Licensing is covered by the Law on Managing and Exploring Mineral Resources. As of 30 November 2013 (the most recent data published by the government), the former Ministry of Industry, Mines and Energy had issued 465 licenses, and, of this number, 68.4 percent were for exploitation and 31.6 percent for exploration.7

Nearly all of the exploration licenses (95.6 percent) were for construction materials (such as gravel, sand and limestone for cement production) while only 4.4 percent were for precious resources including gold and gemstones.
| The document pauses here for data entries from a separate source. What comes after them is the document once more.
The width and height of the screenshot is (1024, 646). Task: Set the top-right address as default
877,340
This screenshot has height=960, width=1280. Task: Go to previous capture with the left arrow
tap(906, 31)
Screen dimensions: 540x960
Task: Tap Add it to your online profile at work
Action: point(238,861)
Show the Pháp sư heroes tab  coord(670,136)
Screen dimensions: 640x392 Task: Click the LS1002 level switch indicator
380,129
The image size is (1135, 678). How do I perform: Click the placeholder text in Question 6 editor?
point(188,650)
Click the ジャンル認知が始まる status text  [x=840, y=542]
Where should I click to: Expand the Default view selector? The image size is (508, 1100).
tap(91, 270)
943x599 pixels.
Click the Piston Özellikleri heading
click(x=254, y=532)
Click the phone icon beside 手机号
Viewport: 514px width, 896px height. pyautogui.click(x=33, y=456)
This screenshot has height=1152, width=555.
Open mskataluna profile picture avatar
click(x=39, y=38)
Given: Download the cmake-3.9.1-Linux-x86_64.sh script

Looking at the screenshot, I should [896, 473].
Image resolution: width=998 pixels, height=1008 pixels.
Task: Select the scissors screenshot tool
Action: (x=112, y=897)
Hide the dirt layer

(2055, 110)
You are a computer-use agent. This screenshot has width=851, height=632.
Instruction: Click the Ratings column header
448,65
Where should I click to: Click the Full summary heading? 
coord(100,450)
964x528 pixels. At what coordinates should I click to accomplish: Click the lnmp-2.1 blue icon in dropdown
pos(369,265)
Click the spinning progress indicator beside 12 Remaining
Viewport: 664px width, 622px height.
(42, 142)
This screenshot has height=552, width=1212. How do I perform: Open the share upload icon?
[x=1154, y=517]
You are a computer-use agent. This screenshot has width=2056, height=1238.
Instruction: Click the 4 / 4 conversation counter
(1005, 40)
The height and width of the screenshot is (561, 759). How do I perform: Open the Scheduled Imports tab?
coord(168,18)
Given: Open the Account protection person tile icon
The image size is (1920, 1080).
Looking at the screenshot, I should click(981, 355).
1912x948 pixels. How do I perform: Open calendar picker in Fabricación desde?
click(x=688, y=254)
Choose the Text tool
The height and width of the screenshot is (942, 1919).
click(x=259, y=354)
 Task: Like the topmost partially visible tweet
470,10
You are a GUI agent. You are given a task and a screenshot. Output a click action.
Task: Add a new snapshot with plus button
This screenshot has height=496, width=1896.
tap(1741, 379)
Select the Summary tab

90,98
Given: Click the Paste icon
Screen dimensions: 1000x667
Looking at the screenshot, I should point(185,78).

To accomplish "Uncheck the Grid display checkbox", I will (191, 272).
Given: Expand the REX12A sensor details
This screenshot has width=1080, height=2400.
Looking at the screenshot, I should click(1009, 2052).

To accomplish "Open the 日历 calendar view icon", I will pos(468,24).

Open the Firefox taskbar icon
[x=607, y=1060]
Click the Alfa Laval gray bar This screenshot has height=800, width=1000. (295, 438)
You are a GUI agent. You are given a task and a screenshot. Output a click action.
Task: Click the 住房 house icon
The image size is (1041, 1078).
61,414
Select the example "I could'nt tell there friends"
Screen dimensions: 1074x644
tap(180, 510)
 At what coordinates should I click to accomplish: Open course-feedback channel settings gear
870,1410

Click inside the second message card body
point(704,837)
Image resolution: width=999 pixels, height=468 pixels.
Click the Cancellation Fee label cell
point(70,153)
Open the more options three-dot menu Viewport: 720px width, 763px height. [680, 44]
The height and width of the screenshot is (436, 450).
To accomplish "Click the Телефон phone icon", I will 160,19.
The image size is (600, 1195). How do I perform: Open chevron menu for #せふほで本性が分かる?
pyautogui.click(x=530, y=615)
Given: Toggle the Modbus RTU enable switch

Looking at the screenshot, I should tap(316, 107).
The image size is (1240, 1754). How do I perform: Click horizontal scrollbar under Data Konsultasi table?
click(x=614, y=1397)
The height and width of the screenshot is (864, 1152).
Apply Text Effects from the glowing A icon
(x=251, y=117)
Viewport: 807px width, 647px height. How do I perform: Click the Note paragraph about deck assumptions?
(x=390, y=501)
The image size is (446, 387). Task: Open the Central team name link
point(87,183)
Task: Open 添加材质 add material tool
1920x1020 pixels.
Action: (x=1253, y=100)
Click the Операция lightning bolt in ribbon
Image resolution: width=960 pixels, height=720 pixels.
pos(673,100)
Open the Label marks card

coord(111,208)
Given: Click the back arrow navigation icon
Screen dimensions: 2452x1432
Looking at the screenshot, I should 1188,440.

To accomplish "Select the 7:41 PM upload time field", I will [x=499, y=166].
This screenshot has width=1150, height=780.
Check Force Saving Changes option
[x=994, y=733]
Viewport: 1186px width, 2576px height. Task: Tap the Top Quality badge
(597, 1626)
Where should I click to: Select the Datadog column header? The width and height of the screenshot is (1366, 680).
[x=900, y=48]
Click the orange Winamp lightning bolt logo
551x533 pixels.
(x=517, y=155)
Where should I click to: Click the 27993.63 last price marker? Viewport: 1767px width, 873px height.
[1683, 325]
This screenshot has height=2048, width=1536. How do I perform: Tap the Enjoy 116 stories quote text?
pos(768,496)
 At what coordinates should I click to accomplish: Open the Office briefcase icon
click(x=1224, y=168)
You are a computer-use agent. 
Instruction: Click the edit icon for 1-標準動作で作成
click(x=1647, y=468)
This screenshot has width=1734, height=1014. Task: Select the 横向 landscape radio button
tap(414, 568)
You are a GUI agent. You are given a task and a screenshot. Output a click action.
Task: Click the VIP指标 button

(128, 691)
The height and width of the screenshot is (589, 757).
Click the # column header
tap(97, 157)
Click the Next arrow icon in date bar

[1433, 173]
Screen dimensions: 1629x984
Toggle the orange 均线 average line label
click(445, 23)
While sand-dredging operations were granted under pits and quarries licenses in the past, the MME established a restricted licence bidding system in 2015 to restrict the extent of sand dredging, while at the same time increasing government revenue and regulating the price of river-dredged sand.8

While the MME is in charge of issuing and suspending licenses, other ministries including the Ministry of Environment, and the Ministry of Water Resources and Meteorology have responsibilities when environmental pollution and protected areas are concerned.9 For example, an environmental impact assessment (EIA) — the responsibility of the Ministry of Environment—is required for all oil and gas operations.10

Oil and petroleum

Petroleum activities fall mainly under the jurisdiction of the Cambodian National Petroleum Authority (CNPA), rather than the General Department of Petroleum of the MME. CNPA is responsible for evaluating exploration bids and making recommendations to the government on granting petroleum agreements for specific companies.11

Oil exploration territory is divided into ten offshore blocks (A to F and Area 01 to 04), nineteen onshore blocks (VIII to XXVI), plus an overlapping claims area (OCA) contested with Thailand that measures 27,000km2 [links to Maps of Cambodia’s exploration blocks]. The uncontested onshore and offshore blocks are all administered by the CNPA.12In December 2014, a committee was established to oversee renewed negotiations with the Thai government on the OCA, which has been under dispute since the early 1970s.13

Cambodia currently has no refineries with the capacity to deal with the amount of oil and gas that may be extracted in the future, though work has been underway on a refinery in the Kampot and Preah Sihanouk provinces since it was announced in December 2013.14 To date there is no specific law covering oil and gas in Cambodia, although the government is working on the development of a complete legal framework for the management of petroleum resources.